6.如权利要求1所述的方法，其中，所述基因重组步骤之前包括含有小鼠Musashi1基因启动子的目的DNA片段的获取，该获取步骤包括：(1)分析小鼠Musashi1基因启动子序列的位置和长度；(2)设计所要克隆的小鼠Musashi1基因启动子片段的引物对；(3)PCR扩增，纯化扩增产物，即获得小鼠Musashi1基因启动子目的片段。

7.如权利要求6所述的方法，其中，所述引物对为SEQ ID NO：2-3所示的寡核苷酸：

SEQ ID NO：2：5′-cttcttcgagagtgctctgctgactta-3′；

SEQ ID NO：3：5′-gcactctcgaggaaggagatgactacatga-3′；

或者SEQ ID NO：2～3所示的寡核苷酸的互补链。

8.如权利要求1～6所述的方法，其中，所述基础载体为pAcGFP1-1质粒载体，所述含有小鼠Musashi1基因启动子的目的DNA片段和小鼠Musashi1基因启动子在该质粒载体的插入区域均含有多克隆酶切位点。

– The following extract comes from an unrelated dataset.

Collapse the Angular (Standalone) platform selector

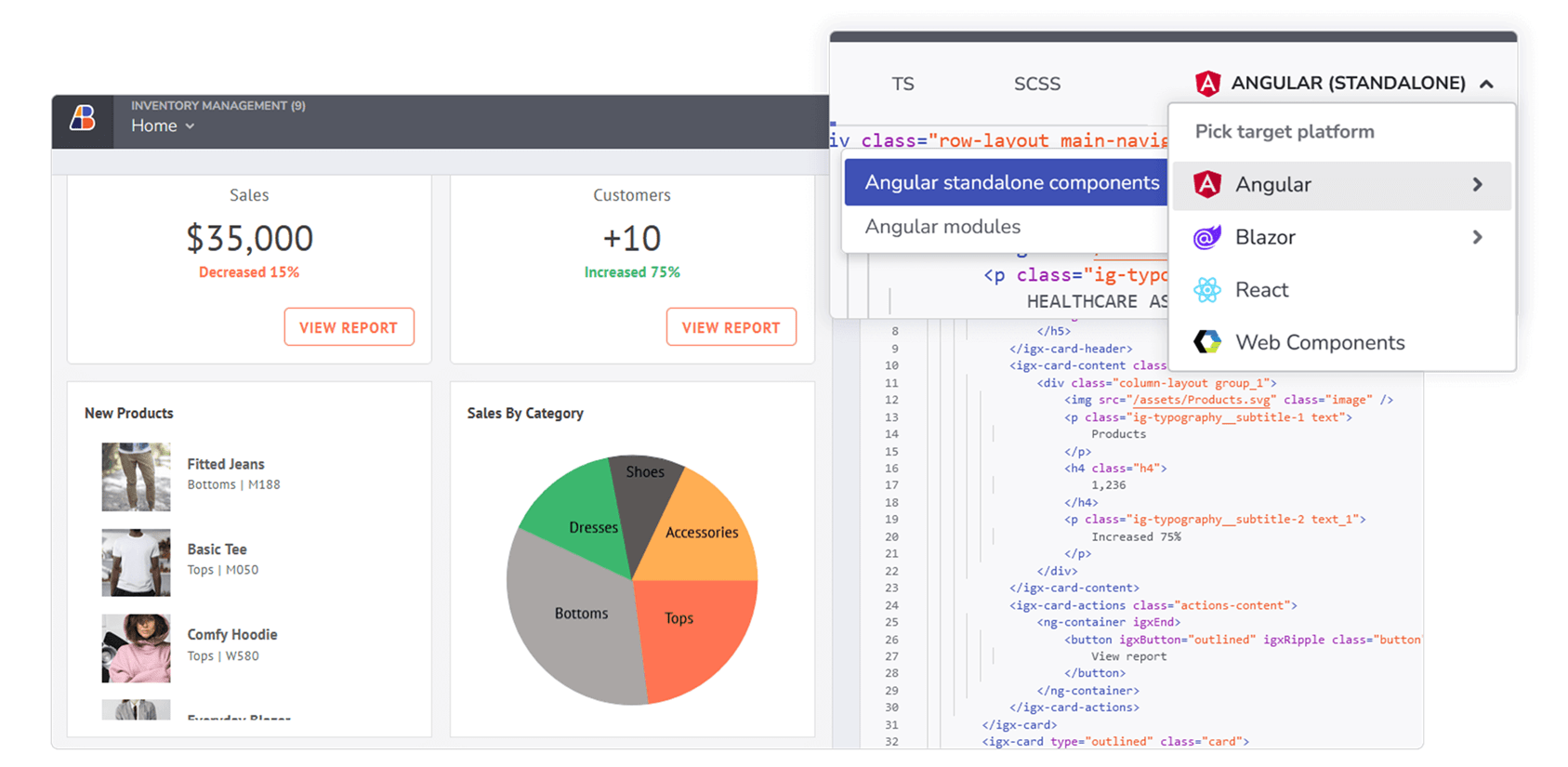tap(1486, 84)
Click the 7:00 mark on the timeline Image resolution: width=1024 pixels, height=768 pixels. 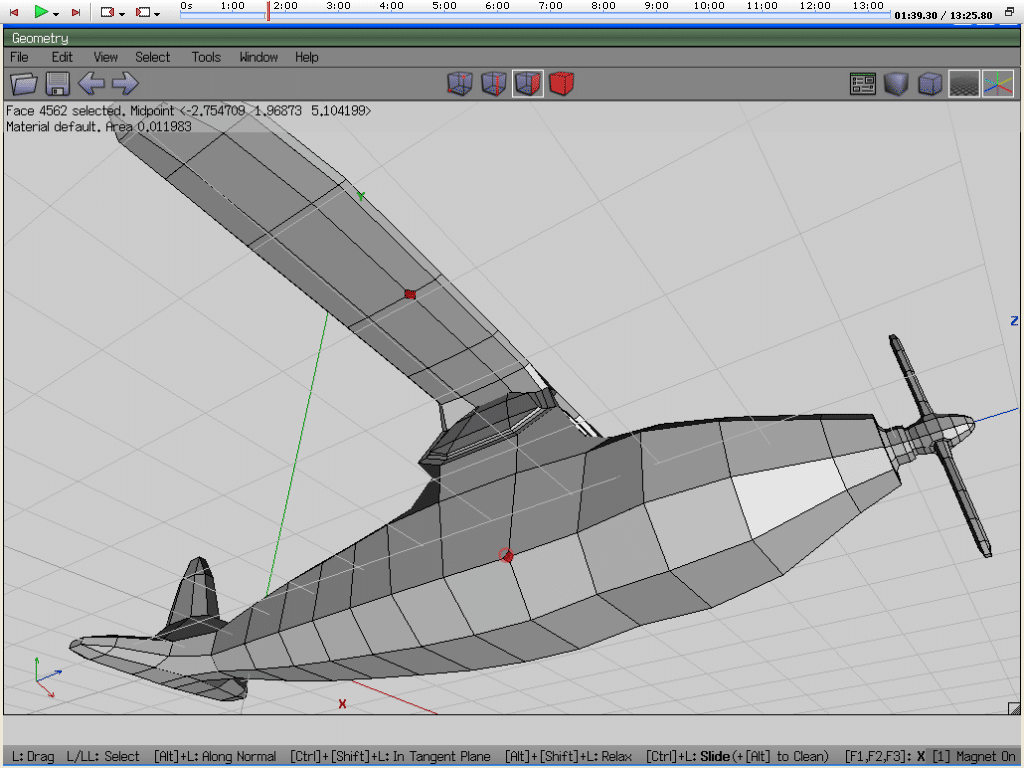click(x=550, y=14)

9.如权利要求8所述的方法，其中，所述基因重组步骤包括以下步骤：

(1)将含有Musashi1基因启动子的目的DNA片段和pAcGFP1-1质粒载体的双酶切；

(2)酶切后将含有Musashi1基因启动子的目的DNA片段和pAcGFP1-1质粒载体的酶连；

(3)筛选酶连后的重组质粒转化到宿主细胞进行大量扩增。

10.如权利要求8所述的方法，其中，所述多克隆酶切位点为Ecl136II和BamHI双酶切位点。